■ Exercise:
Reproduce every line of the records below, requests included, scaling each number in the answers (the click coordinates and the viewport width and height) by 2.35 and rounding to whole numbers, with halves rounded up. Keep the numbers in the requests unchanged, and leave the pictures out of the answer.
---+---
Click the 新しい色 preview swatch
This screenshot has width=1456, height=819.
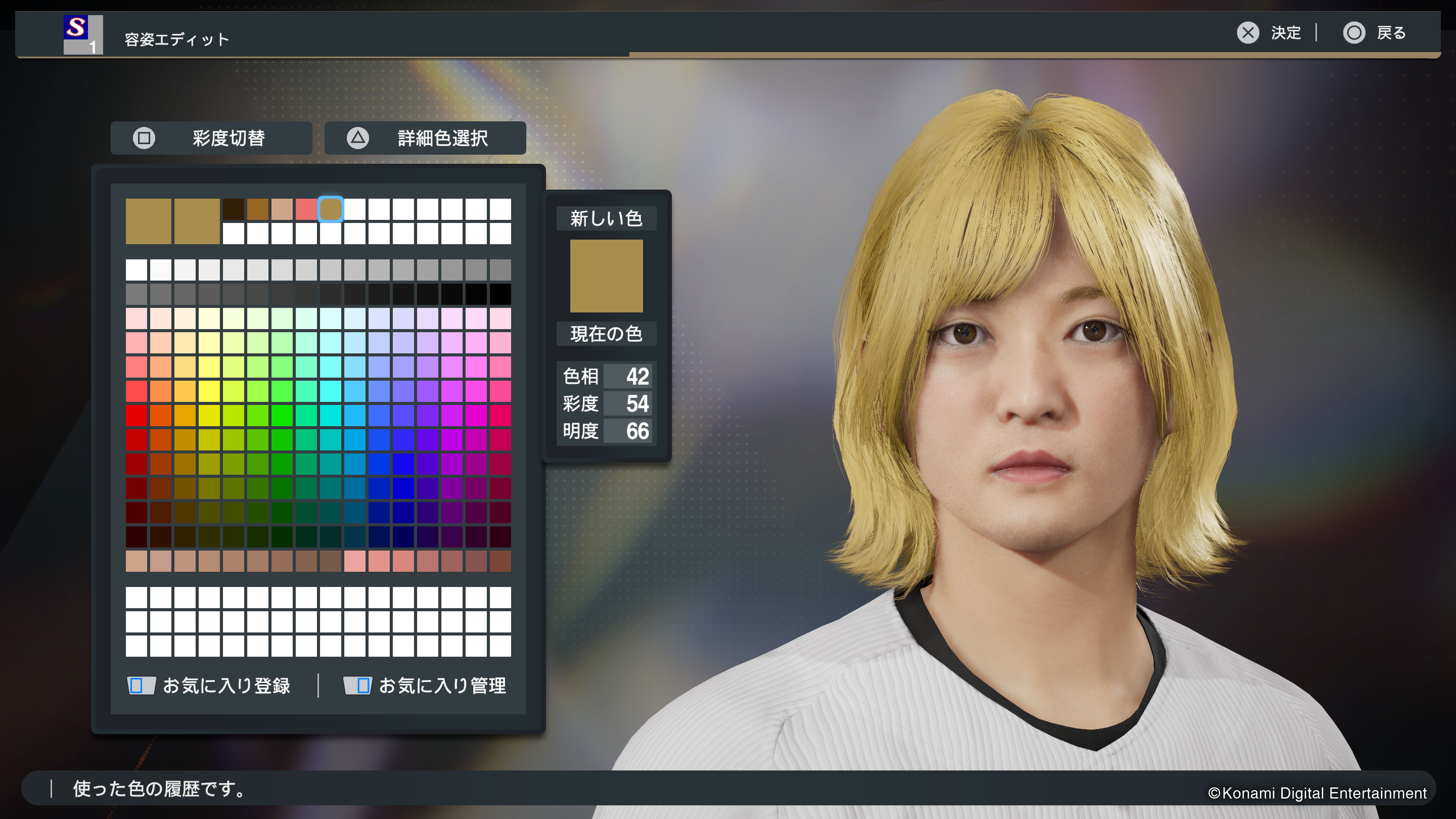click(606, 276)
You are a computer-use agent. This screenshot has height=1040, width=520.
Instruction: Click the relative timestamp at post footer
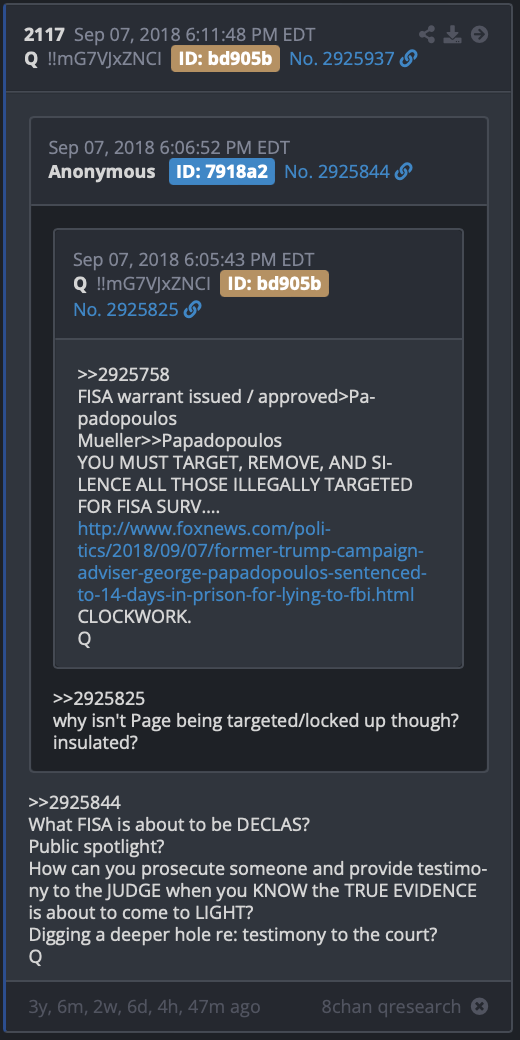click(144, 1006)
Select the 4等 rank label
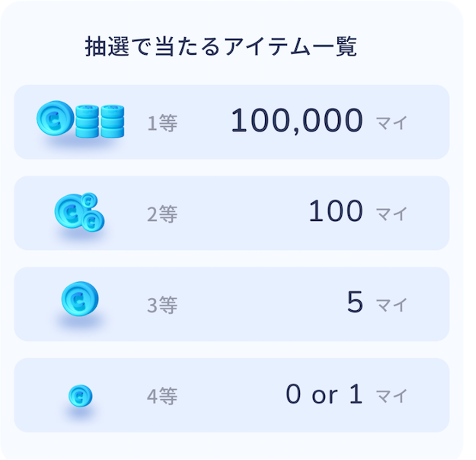Viewport: 476px width, 460px height. [x=162, y=396]
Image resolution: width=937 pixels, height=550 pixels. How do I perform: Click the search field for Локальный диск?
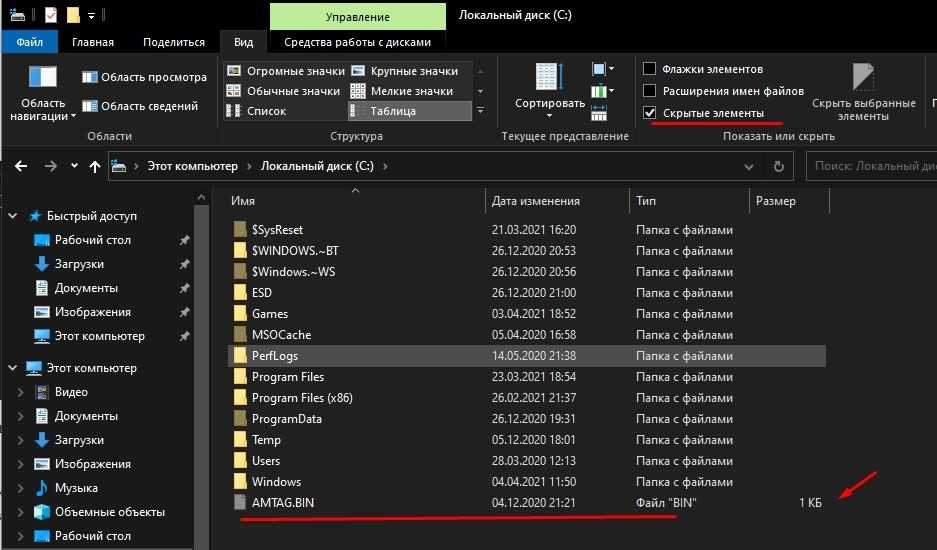coord(870,166)
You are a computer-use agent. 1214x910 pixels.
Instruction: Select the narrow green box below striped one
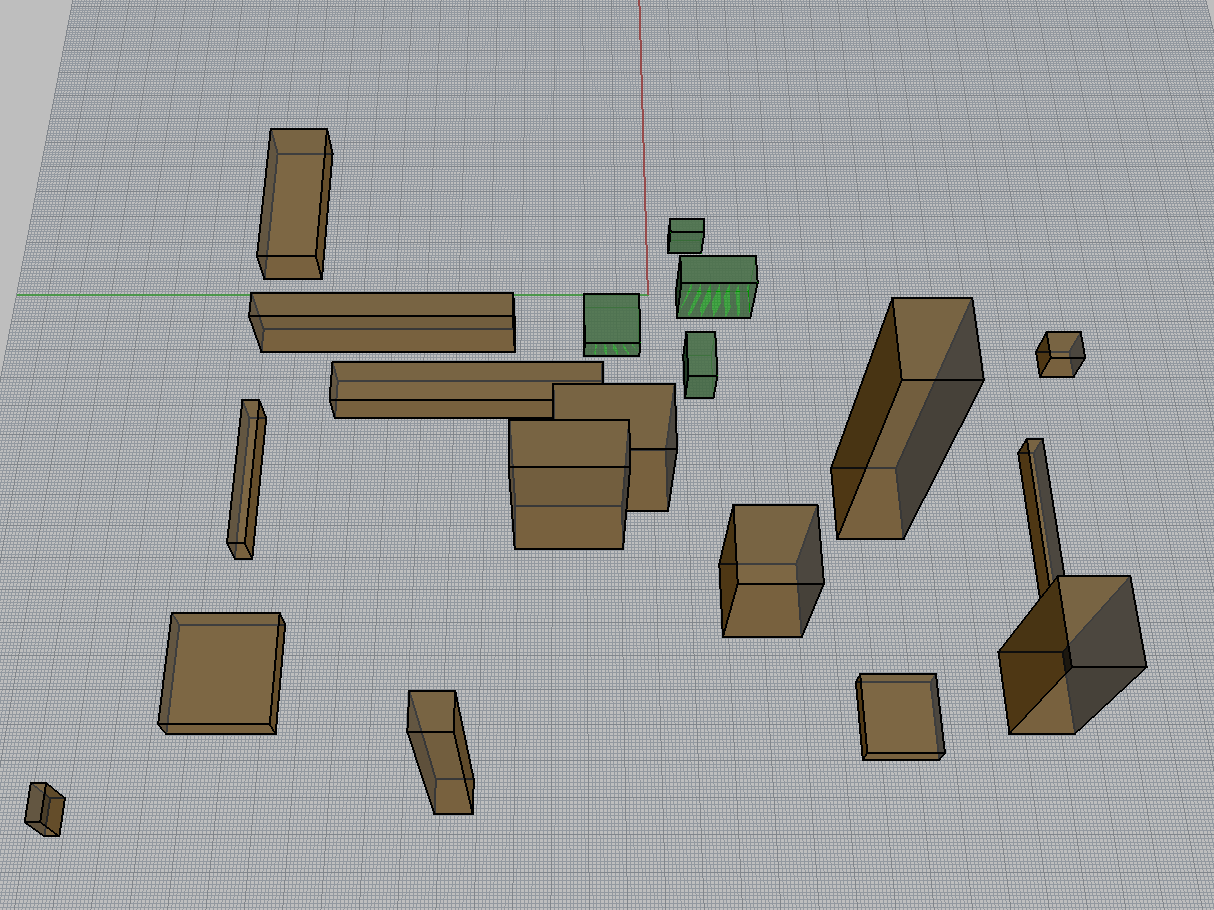coord(700,365)
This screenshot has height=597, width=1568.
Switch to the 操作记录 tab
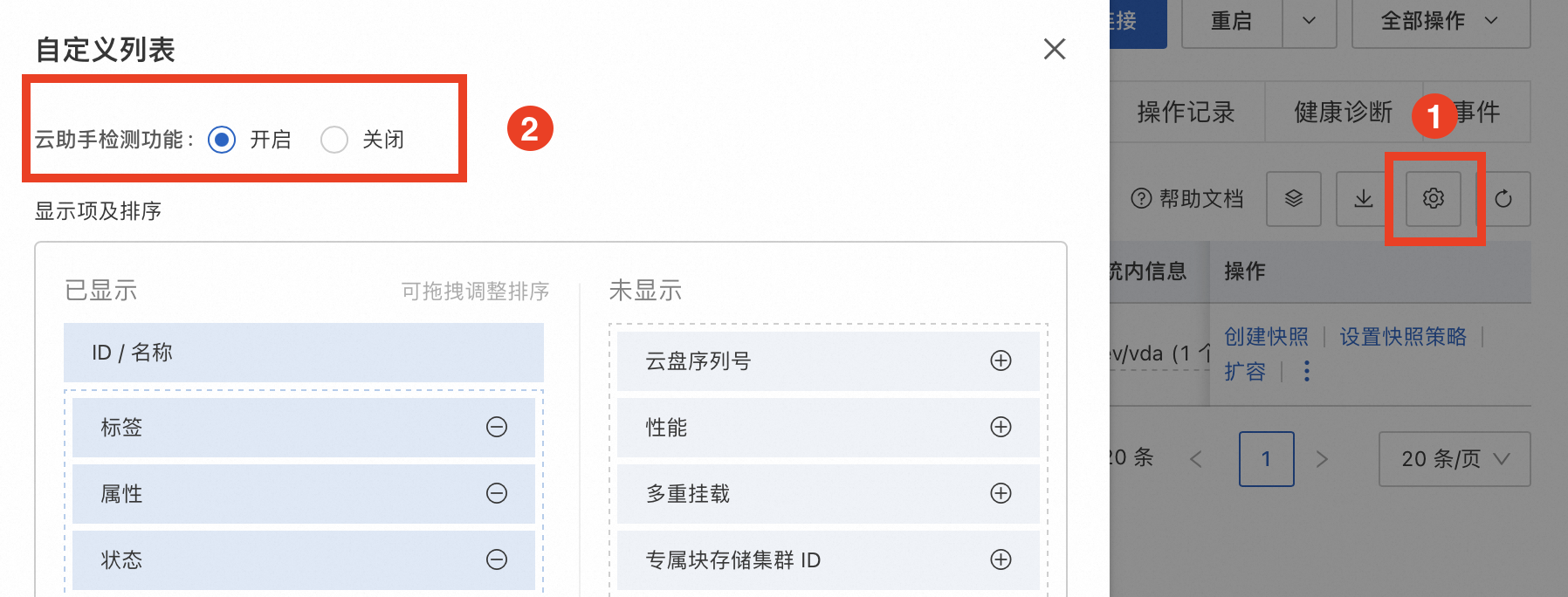pyautogui.click(x=1186, y=112)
---+---
■ The result:
Click the 新しい色 preview swatch
This screenshot has width=1456, height=819.
click(1424, 649)
You are a computer-use agent. This screenshot has height=1040, width=520.
Instruction: Click the relative timestamp at post footer
click(338, 2364)
Select the 4等 rank label
Viewport: 1119px width, 1081px height. [x=381, y=931]
Image resolution: width=937 pixels, height=550 pixels. How do I perform: Click the search field for Локальный диск?
coord(2045,390)
You are a computer-use agent. 1214x910 pixels.
Instruction: Select the narrow green box below striped one
coord(1645,858)
This screenshot has height=597, width=1568.
Switch to the 操作记录 tab
pyautogui.click(x=2787, y=263)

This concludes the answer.